AIM OF THE EXERCISE: Take the entries below and print all of them exactly, please.

DATASET EXCERPTS:
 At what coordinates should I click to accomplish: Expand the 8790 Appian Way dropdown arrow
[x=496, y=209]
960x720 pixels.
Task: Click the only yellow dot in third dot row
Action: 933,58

YOUR RESPONSE:
 At what coordinates should I click to accomplish: Expand the 8790 Appian Way dropdown arrow
[x=496, y=209]
960x720 pixels.
Task: Click the only yellow dot in third dot row
Action: 933,58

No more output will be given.